→ **TEXTO CITADO**
★ ★ ★

Propuesta para hoy, día 24 de marzo. Mi concepción. Tsvaeteva a Pasternack. 2ª SERIE.





El 24 de marzo de 1951fue sábado, sabadete. Luna llena. 



 No sé si Vds. conocen “El Portús”. Es una cala medio salvaje que está saliendo de Cartagena hacia el sur. Abierta a los vientos africanos. Ahora es un centro internacional de naturismo nudista. Ahí todo el mundo va en pelotas a cualquier hora del día y en cualquier época del año. ¿Frío?… ¡imagínense Vds. en Islandia o en Lübeck!...  Ahí están la mar de bien. No hablen Vds. de inconvenientes: lo tienen todo pensado y asumido. Así que si van, verán rebaños de “bípedos sin plumas” escalando las escarpadas laderas del camping o pastando a la orilla del esplendoroso mar mediterráneo. Así lo quieren. Ellos están vacunados contra el “síndrome de Stendhal(*). Si Vds. no lo están, visiten antes la basílica de la “Santa Croce” de Florencia o la Capilla Sixtina. Sería una lástima que tanta belleza les dejara sin respiración. A propósito de Florencia: no hay ninguna ciudad que le gane en representaciones de la Anunciación: El ángel, la virgen, el palomo, el rayo del espíritu… ¡ya saben Vds.! En ese caso la Anunciación coincidió con la Concepción. Una concepción limpia, virginal, a distancia…
Tal día como hoy, del año 1842, estaban enterrando a Stendhal en el cementerio de Montmartre: «Henri Beyle, milanés. Escribió, amó, vivió 59 años, 2 meses. Murió el 23 de marzo de 1842».

★ ★ ★

→ **QUÉ HACER**
Prolonga el texto sobre El Portús y Stendhal a partir de su última oración.

→ **DATOS MOSTRADOS**
★ ★ ★

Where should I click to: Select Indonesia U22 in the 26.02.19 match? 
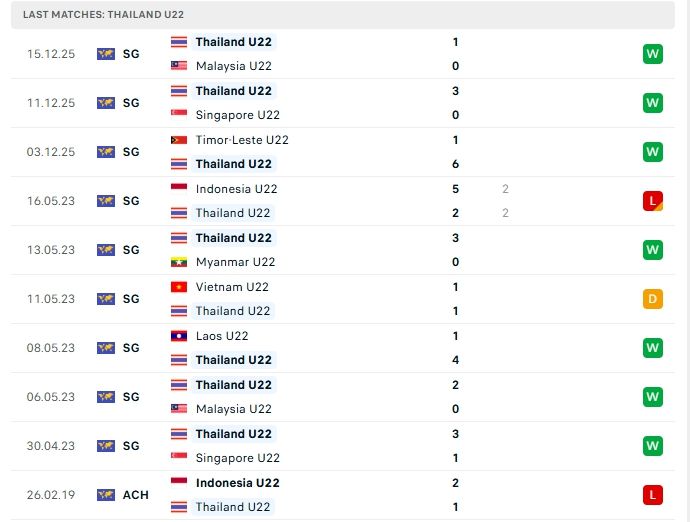pyautogui.click(x=237, y=483)
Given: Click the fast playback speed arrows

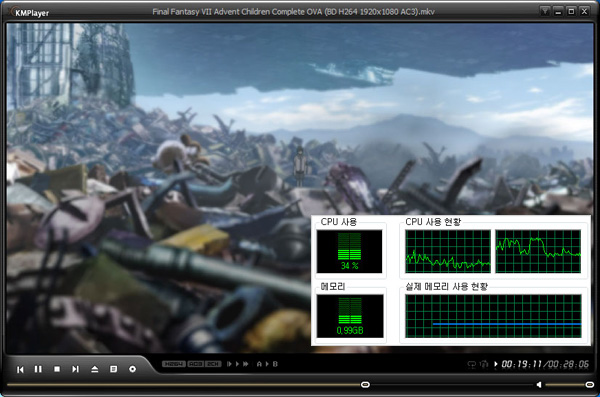Looking at the screenshot, I should point(245,364).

★ ★ ★

→ **RESPUESTA ESCRITA**
Tal día como hoy, del año 1951, no hizo un día radiante. La primavera empezó con un ventarrón del sur, una especie de sirocco que enloqueció a mi padre. Una locura carnal que le hacía buscar las carnes de mi madre (también medio afectada por el sirocco). El cuartel (hoy ruina), bien asentado sobre roca viva, se enseñoreaba sobre la bahía. Era una fortaleza contra el estraperlo y una muestra rezagada de la pasión antisarracena. La fauna, sin contar la abisal ni las aves que surcaban el cielo, era simple, pero peligrosa: alacranes, víboras, cangrejos, saltamontes. Mamíferos (excepción hecha de la “cuartelería”) no había. El 24 de marzo de 1951, dicen, se desató una tormenta que sería recordada durante décadas. Todo empezó con ese sirocco que enloqueció a mi progenitor y dejó sin voluntad a mi futura madre. En aquella desolada geografía  (e historia) los daños de una “galerna” de magnitud cinco (o diez) están limitados por los condicionantes de la naturaleza: los cuatro pescadores del lugar atrancaron las puertas, clavaron  maderas en las ventanas, se empaparon de vino y se echaron a dormir la mona. Los guardias (menos mi padre) hicieron otro tanto. El cabo, armado de binoculares  oteaba el horizonte desde la ventana de la “sala de armas”. La fauna se escondió bajo tierra. Flora no había: son tierras minerales.

He dicho que el hecho se recordó durante décadas…y no fue a causa de la potencia destructora de la naturaleza, sino a causa de la potencia orgiástica de mi padre y de la receptividad salvaje de mi madre. Los gritos, aullidos, alaridos (llámenlos “X”) fueron arrastrados por el huracán y llegaron hasta las calles de La Unión y a los callejones de Alumbres, donde se recuerdan como terremoto de 5’5 Richter

Y de ahí, según las leyes de Mendel, sacadas a la luz pública tal día como hoy, del año 1900 por De Vries, surgí yo: ojos del hermoso color del café torrefacto; pelo alborotado y una tendencia, cada vez más acentuada, a la misantropía.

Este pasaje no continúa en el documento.